An isometry or rigid motion in $${\mathbb R}^n$$ is a distance-preserving function $$f$$ from $${\mathbb R}^n$$ to $${\mathbb R}^n\text{.}$$ This means that $$f$$ must satisfy

\begin{equation*} \| f({\mathbf x}) - f({\mathbf y}) \| =\|{\mathbf x} - {\mathbf y} \| \end{equation*}

for all $${\mathbf x}, {\mathbf y} \in {\mathbb R}^n\text{.}$$ It is not difficult to show that $$f$$ must be a one-to-one map.
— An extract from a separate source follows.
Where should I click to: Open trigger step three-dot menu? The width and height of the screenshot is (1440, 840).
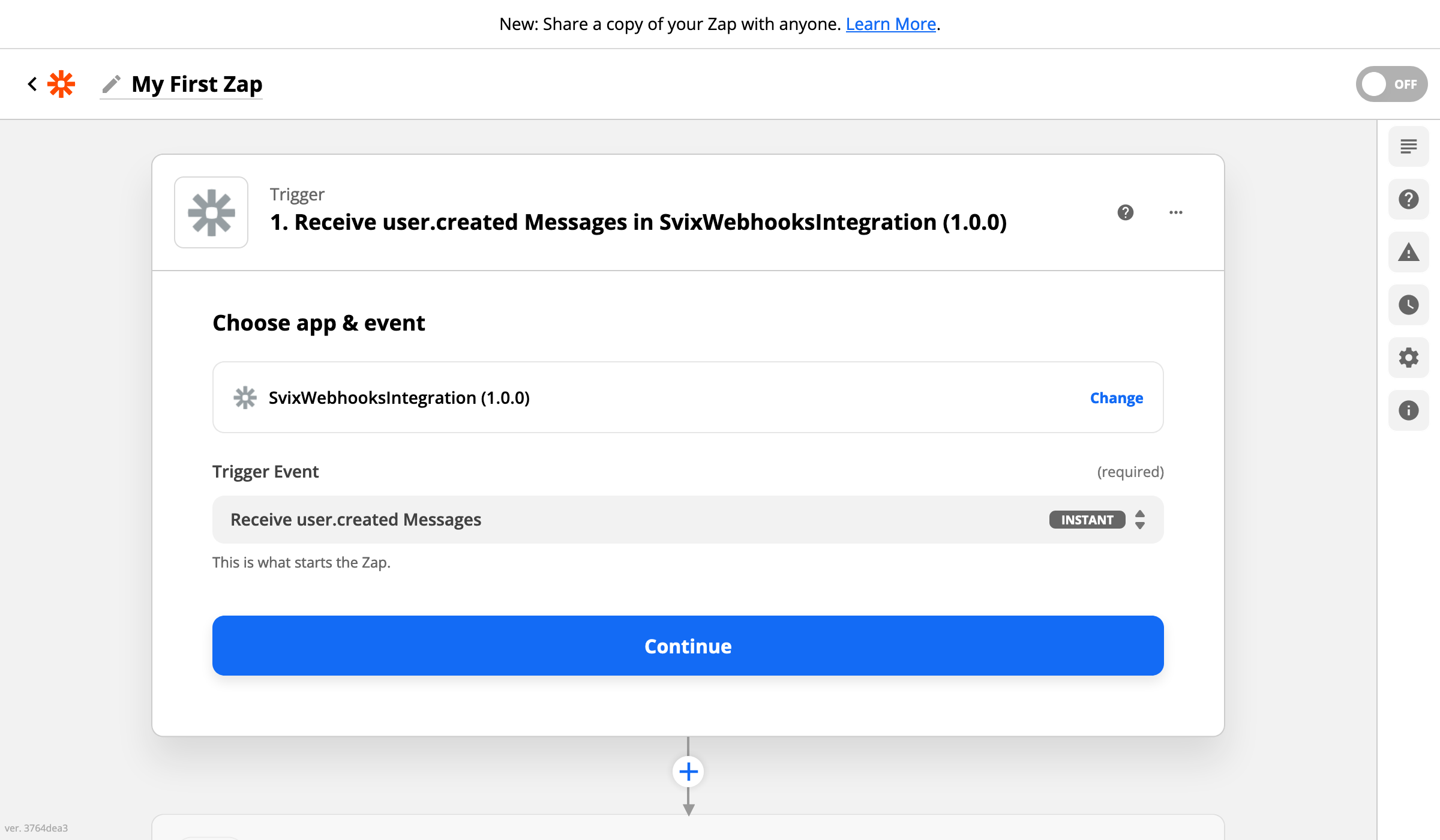1176,212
By Theorem 12.8, any element in $$O(n)$$ is an isometry on $${\mathbb R}^n\text{;}$$ however, $$O(n)$$ does not include all possible isometries on $${\mathbb R}^n\text{.}$$ Translation by a vector $${\mathbf x}\text{,}$$ $$T_{\mathbf y}({\mathbf x}) = {\mathbf x} + {\mathbf y}$$ is also an isometry (Figure 12.11); however, $$T$$ cannot be in $$O(n)$$ since it is not a linear map.

We are mostly interested in isometries in $${\mathbb R}^2\text{.}$$ In fact, the only isometries in $${\mathbb R}^2$$ are rotations and reflections about the origin, translations, and combinations of the two. For example, a glide reflection is a translation followed by a reflection (Figure 12.12). In $${\mathbb R}^n$$ all isometries are given in the same manner. The proof is very easy to generalize.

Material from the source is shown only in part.